Âzalarımız hastalanınca, böylesine yaşamaktan yorulunca tıbbî olarak ilgileniriz. Hasta olan her neremiz ise, sanki bir makinenin parçalarından biri bozulmuş gibi doktora gideriz. Doktorun tamirat işi tamamlanınca, yine eski yaşantımıza döneriz.
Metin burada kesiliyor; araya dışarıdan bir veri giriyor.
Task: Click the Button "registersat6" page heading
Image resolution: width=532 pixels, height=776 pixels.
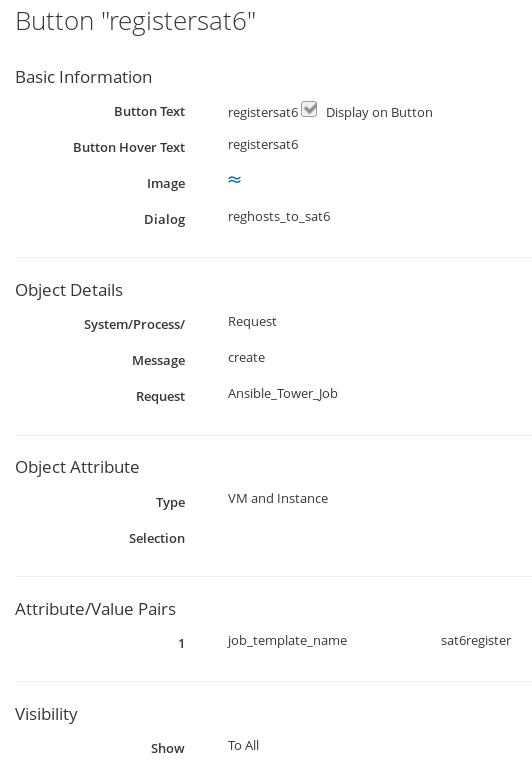Action: (x=136, y=21)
Namaz bir günde beş vakit, toplam bir saat civarında bir ibadettir. Bu süre hayatımızın içinde, vakitleri Yaradanımız tarafından tayin edilen zamanlarda bize kendimize dönmemizi sağlayacak bir süredir. Bize uygun olduğu bildirilen bu vakitler, bizim için en uygun kendimizle bağlantı kurabildiğimiz vakitlerdir. Namaz kılarken tavsiye edilen, sükûnet içinde duruşumuz, bizim kendimizi, kendimizdeki sessizliğin sesini duymamız içindir. Huşû sahibi olmamız, bir kere geldiğimiz dünya hayatında, bir daha asla elimize geçmeyecek olan dünya hayatımızda, gayemizin ne olması gerektiğini düşünmemiz ve elimizdeki fırsatı kaçırmaktan korkmamız ve belki de kaçırdıklarımızı asla yakalayamamaktan korkmamız içindir. Ve bu yakalayamamaktan sonra gelecek olan hüsran için duyulan korku…
Niyet etmemiz çok önemlidir. Namaza niyet namazın başlangıcıdır. Aslında niyet bir defa yapılır ve bütün zamanları kapsar. Bundan sonraki niyetler ise belki niyeti tam olarak yapamamış olmaktan dolayı yapılan niyetlerdir. Niyet insanın verdiği sözü yerine getirmesi, vaadinde sadık olması, kendi kendine sağlamlığını bilmesi, kendi nazarında kendine ait saygısının gelişmesi manâlarını taşır.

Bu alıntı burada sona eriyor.